Ketentuan Tugas 1: Tentukan apakah setiap pernyataan berikut sesuai dengan teks bacaan tentang KAMMI dan FPPI. Jawab ya atau tidak, lalu kutip kata-kata teks yang menjadi dasarnya. (a) KAMMI secara tegas menyatakan ingin mengganti rezim kekuasaan. (b) FMPY berada di Yogyakarta. (c) Organ-organ kecil di tiap kota bergantung pada jaringan besarnya.
Ketentuan Tugas 2: Salin bagian teks bacaan tentang KAMMI dan FPPI dari "Orientasi KAMMI adalah" sampai "ORDE BARU (GAOB)", dan gantilah "KAMMI" dengan "organisasi tersebut".
Ketentuan Tugas 3: Teruskan teks bacaan tentang KAMMI dan FPPI, dimulai setelah kalimat terakhirnya.

Teks Bacaan:
•••
Orientasi KAMMI adalah reformasi politik dan ekonomi yang dilandasi moral dan
ahlak. Namun, kelompok ini tidak secara tegas menyatakan ingin mengganti rejim
kekuasaan. "Tujuan gerakan KAMMI adalah memastikan adanya perubahan yang
bermanfaat bagi umat Islam dan dalam jangka panjang berupaya membentuk forum
yang mapan" (Widjojo, 1999a: 366). KAMMI mengganggap bahwa dialog
merupakan saran yang efektif untuk menghindari anggapan bahwa KAMMI adalah
kelompok yang fundamentalis.
GERAKAN ANTI ORDE BARU (GAOB)
Front Perjuangan Pemuda Indonesia (FPPI)
Seperti telah disinggung di atas, bahwa GM 1990 terpecah
menjadi dua kelompok. Masing-masing kelompok ini mengembangkan jaringannya
sendiri-sendiri. Salah satu jaringan besar itu adalah FMPY di Yogyakarta.
Kelompok ini mengembangkan jaringanya dari Surabaya, Solo, Semarang, Purwokerto
dan Jakarta. Di tiap-tiap kota jaringan ini memiliki organ-organ kecil sendiri,
yang sangat khas lokal dan tidak tergantung dengan jaringan besarnya. Begitu
juga dalam menyikapi isu-isu sosial dan politik, mereka tidak diharuskan
mempunyai kesamaan sikap dan pilihan aksinya. Jaringan ini tidak lebih sebagai
bentuk solidaritas dan sharing informasi.
•••
Entri yang Ditampilkan:
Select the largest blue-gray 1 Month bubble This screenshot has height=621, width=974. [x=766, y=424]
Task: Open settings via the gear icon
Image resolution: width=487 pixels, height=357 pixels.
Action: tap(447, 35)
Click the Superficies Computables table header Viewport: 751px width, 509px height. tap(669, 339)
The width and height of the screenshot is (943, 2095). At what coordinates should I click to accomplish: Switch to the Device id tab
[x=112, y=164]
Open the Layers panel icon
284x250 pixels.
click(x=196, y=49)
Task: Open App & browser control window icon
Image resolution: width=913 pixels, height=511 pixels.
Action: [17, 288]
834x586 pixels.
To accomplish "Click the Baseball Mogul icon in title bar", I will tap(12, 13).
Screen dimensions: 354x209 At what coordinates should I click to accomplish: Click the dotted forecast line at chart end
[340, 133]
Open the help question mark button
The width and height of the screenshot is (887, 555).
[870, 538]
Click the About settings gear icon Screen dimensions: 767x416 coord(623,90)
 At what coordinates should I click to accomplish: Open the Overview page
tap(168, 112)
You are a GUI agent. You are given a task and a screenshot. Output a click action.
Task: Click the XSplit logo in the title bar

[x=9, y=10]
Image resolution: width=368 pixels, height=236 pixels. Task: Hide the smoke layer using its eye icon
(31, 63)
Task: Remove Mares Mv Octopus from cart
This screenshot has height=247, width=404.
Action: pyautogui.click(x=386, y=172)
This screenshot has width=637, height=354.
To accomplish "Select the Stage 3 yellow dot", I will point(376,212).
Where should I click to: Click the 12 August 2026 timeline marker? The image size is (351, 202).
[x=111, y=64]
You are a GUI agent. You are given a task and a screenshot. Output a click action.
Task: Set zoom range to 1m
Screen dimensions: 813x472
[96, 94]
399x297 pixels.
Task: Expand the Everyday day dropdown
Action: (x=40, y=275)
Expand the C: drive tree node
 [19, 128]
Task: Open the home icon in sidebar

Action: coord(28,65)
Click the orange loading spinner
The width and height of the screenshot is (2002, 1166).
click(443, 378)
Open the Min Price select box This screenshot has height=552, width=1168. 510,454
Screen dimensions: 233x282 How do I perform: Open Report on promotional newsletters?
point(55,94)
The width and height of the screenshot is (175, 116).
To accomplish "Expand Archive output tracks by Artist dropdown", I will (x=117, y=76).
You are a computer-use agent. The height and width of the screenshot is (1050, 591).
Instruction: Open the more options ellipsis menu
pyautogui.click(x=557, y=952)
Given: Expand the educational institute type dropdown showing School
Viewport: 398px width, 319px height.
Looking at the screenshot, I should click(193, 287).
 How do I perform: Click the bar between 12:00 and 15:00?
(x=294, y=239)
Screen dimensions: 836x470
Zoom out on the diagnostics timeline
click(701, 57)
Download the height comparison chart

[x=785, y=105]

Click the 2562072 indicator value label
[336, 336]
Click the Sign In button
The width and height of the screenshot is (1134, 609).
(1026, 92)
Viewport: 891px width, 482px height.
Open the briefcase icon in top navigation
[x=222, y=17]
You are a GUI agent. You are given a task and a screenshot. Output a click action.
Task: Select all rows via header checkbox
•••
Jawaban Latihan 1:
(a) Tidak: "kelompok ini tidak secara tegas menyatakan ingin mengganti rejim kekuasaan"
(b) Ya: "Salah satu jaringan besar itu adalah FMPY di Yogyakarta"
(c) Tidak: "yang sangat khas lokal dan tidak tergantung dengan jaringan besarnya"

Jawaban Latihan 2:
Orientasi organisasi tersebut adalah reformasi politik dan ekonomi yang dilandasi moral dan
ahlak. Namun, kelompok ini tidak secara tegas menyatakan ingin mengganti rejim
kekuasaan. "Tujuan gerakan organisasi tersebut adalah memastikan adanya perubahan yang
bermanfaat bagi umat Islam dan dalam jangka panjang berupaya membentuk forum
yang mapan" (Widjojo, 1999a: 366). organisasi tersebut mengganggap bahwa dialog
merupakan saran yang efektif untuk menghindari anggapan bahwa organisasi tersebut adalah
kelompok yang fundamentalis.
GERAKAN ANTI ORDE BARU (GAOB)

Jawaban Latihan 3:
Dalam hal ideologi, jaringan kelompok ini memperlakukan
ideologi sebagai pengetahuan, karena belum pernah ada kesepakatan secara
eksplisit oleh para aktivisnya (Widjojo, 1999: 303). Namun, jika dilihat dari
wacana-wacana yang dikembangkan, kelompok ini menganut paham Sosialisme, Islam
dan Nasionalisme. Kelompok ini memandang bahwa realitas politik di Indonesia
bersifat unik, karena itu ideologi-ideologi besar tidak relevan bagi gerakan
politik (Widjojo, 1999: 303).
Meskipun aktivitasnya sudah lama berjalan, namun sebagai
organ resmi yang berskala nasional baru disepakati pada 13 Nopember 1998 di
Magelang. Jauh hari sebelum menjadi FPPI, organ-organ dalam jaringan kelompok
ini telah aktif melakukan aksi-aksi dalam menuntut reformasi dan melengserkan
Soeharto. Beberapa organ-organ tersebut adalah: di Yogyakarta muncul Pusat
Perjuangan Pemuda Yogyakarta (PPPY), Solidaritas Orang Pinggiran untuk
Kemanusiaan (SOPINK), Fampera, Fropera; di Jakarta muncul Forum Aksi Mahasiswa
untuk Reformasi dan Demokrasi (Famred) dan Gerakan Mahasiswa Pancasila untuk
Reformasi (Gempur); di Purwokerto muncul Aliansi Kebebasan Rakyat Berpendapat (AKRAB)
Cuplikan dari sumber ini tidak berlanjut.